Stored records

+++

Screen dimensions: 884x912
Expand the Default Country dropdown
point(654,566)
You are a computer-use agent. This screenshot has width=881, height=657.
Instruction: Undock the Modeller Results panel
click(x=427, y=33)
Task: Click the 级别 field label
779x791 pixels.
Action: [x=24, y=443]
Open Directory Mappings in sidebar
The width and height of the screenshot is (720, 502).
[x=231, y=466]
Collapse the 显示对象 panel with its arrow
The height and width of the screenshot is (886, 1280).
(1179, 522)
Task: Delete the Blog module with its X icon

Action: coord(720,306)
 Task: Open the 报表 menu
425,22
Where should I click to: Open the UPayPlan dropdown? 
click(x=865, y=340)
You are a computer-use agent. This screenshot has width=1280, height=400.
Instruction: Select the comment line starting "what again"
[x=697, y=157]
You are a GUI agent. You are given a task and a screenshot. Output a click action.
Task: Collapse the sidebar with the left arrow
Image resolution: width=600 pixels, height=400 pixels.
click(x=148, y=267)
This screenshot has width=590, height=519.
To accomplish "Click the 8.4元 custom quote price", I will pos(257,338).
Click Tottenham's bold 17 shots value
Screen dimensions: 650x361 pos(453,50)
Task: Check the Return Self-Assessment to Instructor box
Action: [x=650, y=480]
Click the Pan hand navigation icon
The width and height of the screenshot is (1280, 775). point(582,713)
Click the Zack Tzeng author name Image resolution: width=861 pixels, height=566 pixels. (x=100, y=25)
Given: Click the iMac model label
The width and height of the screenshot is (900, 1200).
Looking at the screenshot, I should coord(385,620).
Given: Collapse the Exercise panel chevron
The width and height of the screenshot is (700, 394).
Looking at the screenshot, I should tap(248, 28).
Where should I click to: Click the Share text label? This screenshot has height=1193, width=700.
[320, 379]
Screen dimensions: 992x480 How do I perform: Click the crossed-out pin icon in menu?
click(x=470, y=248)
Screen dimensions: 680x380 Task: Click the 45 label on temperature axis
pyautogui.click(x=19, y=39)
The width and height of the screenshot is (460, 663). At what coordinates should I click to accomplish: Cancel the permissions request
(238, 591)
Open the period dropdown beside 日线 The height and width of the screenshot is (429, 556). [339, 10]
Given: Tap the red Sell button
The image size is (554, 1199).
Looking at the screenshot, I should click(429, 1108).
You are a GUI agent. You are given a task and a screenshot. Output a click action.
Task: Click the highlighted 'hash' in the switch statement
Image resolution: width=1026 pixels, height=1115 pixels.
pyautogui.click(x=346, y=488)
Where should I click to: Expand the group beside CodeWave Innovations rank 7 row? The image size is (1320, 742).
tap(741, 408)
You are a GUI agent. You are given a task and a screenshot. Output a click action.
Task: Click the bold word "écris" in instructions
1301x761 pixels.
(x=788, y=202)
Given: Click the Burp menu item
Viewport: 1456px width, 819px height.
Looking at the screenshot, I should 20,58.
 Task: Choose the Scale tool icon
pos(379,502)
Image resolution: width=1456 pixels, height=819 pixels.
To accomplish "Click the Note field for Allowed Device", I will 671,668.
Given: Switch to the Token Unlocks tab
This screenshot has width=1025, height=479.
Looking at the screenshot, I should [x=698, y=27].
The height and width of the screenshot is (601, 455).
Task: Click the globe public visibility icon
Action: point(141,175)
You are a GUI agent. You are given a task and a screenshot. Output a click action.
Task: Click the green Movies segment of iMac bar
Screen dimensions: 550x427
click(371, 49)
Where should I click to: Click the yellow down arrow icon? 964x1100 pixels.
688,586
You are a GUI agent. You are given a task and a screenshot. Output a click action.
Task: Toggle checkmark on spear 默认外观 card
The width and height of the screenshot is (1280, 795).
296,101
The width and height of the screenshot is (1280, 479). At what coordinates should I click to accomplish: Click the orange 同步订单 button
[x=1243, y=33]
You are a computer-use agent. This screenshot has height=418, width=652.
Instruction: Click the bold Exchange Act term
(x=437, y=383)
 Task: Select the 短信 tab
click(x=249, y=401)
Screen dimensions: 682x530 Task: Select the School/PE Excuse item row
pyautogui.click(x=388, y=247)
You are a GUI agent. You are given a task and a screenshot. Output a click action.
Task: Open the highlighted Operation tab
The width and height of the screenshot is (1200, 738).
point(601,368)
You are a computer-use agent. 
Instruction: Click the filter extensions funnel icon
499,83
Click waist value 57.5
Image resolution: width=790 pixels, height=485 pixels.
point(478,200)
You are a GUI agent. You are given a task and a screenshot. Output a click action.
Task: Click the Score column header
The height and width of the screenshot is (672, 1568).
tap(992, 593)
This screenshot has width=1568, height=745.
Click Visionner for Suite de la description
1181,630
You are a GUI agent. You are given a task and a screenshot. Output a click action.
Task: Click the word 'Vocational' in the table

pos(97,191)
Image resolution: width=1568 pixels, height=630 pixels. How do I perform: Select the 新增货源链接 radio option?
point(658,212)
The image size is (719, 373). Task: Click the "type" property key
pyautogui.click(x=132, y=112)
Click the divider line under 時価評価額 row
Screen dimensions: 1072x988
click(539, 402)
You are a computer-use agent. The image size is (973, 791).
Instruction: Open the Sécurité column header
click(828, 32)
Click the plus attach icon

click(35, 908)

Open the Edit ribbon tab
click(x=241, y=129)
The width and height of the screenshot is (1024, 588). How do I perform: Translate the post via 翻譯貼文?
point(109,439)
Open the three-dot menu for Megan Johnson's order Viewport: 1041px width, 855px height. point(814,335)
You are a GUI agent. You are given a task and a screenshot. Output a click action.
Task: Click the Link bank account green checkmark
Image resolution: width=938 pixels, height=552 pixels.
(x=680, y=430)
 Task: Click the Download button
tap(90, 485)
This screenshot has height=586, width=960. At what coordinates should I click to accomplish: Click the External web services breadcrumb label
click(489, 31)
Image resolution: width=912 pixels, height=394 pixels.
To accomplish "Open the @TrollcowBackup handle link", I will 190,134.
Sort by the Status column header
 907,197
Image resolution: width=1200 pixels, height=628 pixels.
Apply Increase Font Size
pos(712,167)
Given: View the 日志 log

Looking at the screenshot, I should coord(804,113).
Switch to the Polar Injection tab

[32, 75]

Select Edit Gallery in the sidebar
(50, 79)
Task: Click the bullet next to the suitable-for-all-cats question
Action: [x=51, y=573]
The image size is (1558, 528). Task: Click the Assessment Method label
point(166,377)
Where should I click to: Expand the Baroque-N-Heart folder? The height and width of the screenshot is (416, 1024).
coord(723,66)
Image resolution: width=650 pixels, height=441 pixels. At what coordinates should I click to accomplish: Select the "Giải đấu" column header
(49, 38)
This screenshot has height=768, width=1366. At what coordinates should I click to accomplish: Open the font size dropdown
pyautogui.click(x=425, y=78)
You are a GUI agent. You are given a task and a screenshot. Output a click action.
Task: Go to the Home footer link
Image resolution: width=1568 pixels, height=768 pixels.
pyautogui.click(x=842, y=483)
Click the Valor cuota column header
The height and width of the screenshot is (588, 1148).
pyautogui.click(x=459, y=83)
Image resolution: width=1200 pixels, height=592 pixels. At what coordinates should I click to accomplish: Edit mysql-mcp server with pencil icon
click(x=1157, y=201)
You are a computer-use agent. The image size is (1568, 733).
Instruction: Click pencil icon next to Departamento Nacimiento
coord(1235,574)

+++

Check every line of the entries for "iMac" and report how many lines contain it, without any other words.

_Expected answer_
2